**What to work on**
**A)** Translate this sentence from the career profile of Ryan into Spanish: "In November 1990, she moved to Irish Ropes in Newbridge, Co Kildare, as quality manager."
**B)** Extend the career profile of Ryan with a short paragraph that picks up right after its final sentence.

Ryan did her work experience in third year with Bayer, the chemical giant based in Germany. "I loved it," she says. "It was so hands-on. It was being out where real people have real problems and these are day-to-day problems. There was no such thing as making the answer fit what the lecturer wanted."
After graduation with an honours degree, she went to Abbott Ireland based in Sligo, which made cathether devices. "That was Abbott's main product at the time. I was there for about a year-and-ahalf. In Abbott you are actually working on a product that went to market. There's an enormous sense of satisfaction to see it going into manufacture from the design stage."
In November 1990, she moved to Irish Ropes in Newbridge, Co Kildare, as quality manager. Then in 1992 she was offered a job at a sister company, Sealcon, as technical and quality manager.

**Data excerpts**
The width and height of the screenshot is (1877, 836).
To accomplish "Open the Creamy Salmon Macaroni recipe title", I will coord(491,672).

--

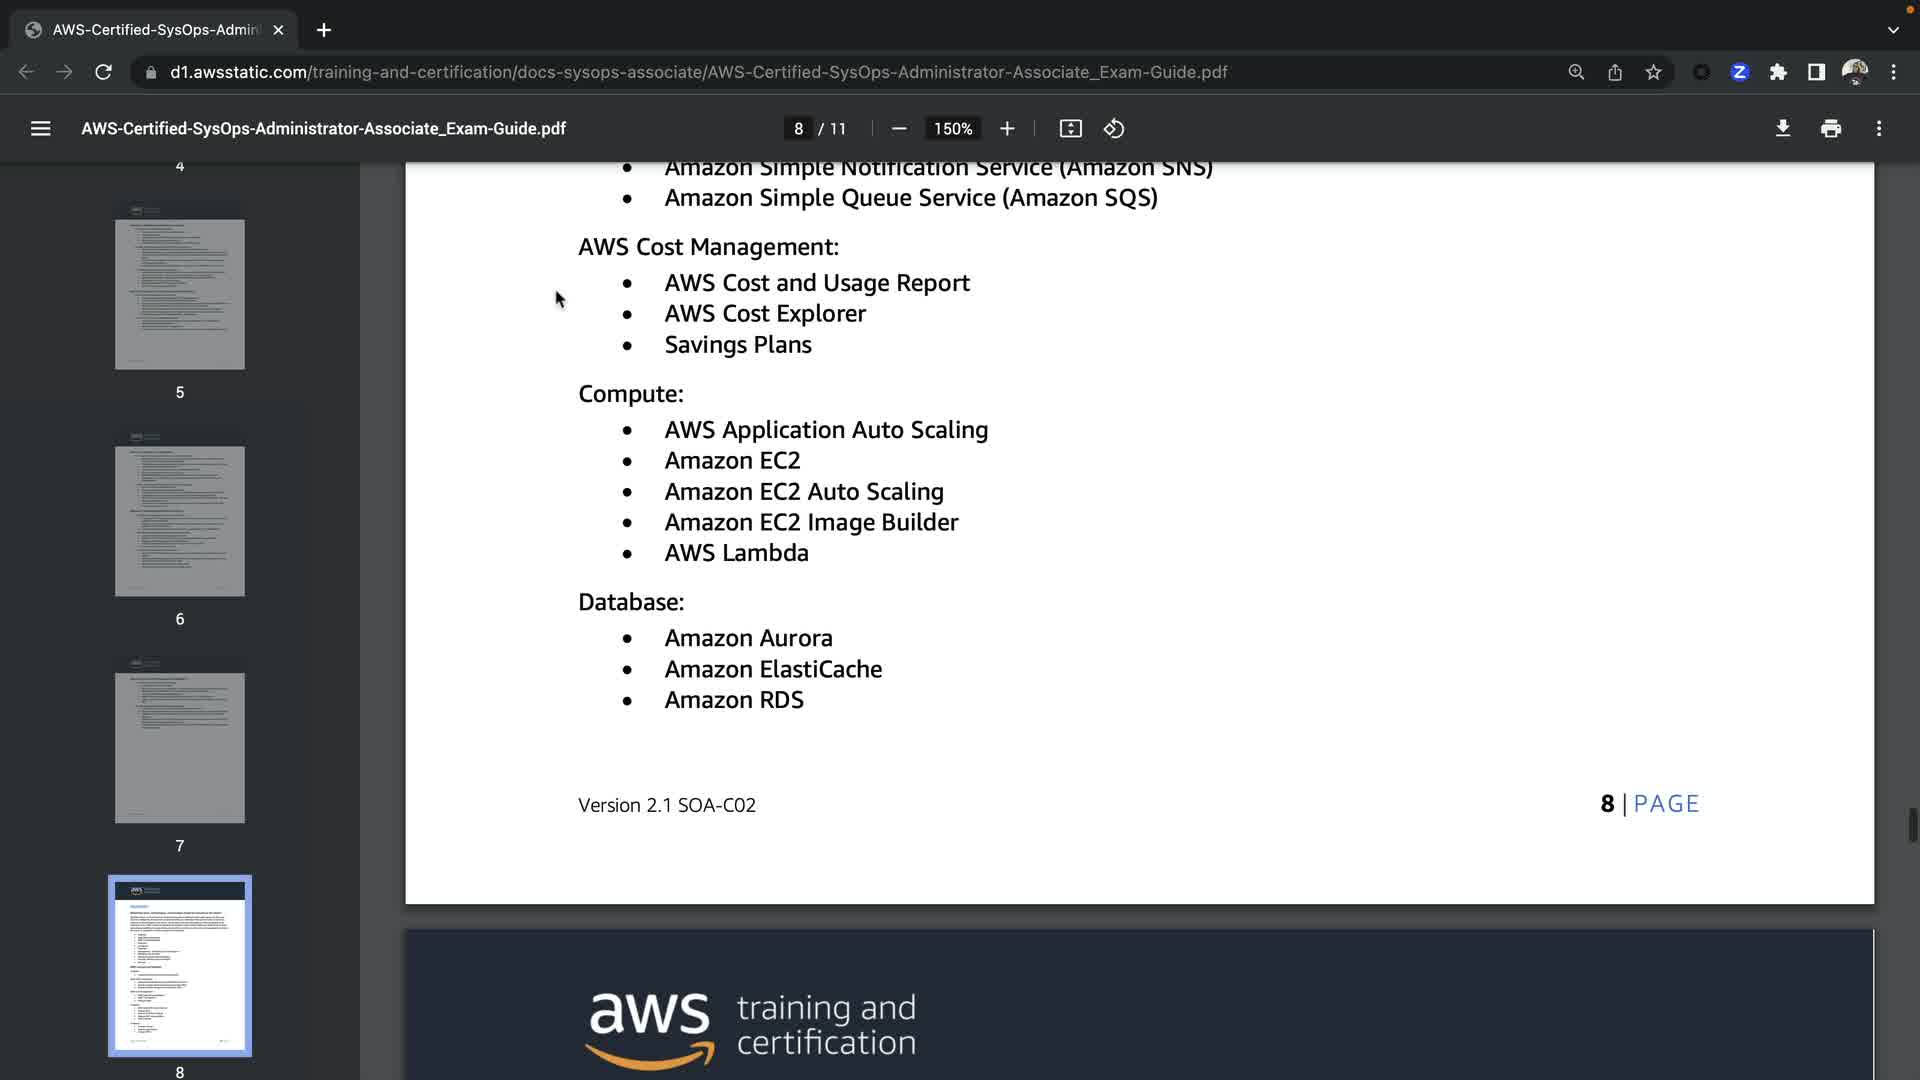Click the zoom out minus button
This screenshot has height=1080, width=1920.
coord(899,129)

**Results for each task**
**A)** En noviembre de 1990, se trasladó a Irish Ropes en Newbridge, Co Kildare, como directora de calidad.

**B)**
"Irish Ropes and Sealcon are on the same site but we do completely different products," she explains. Sealcon produces packaging for the food industry, in particular a number of butterspread companies. "It was a very big change. It's a very different process that we use here."
With the steady hum of big machines in the background, Ryan is happy, working in a world that she loves. "That's the beauty of it," she says. "No two days are the same."
Of course, she'd love to see more women working in the business - "but I have to say that the guys treat you as an equal. The problem is that it's difficult to get young people to go into the industry."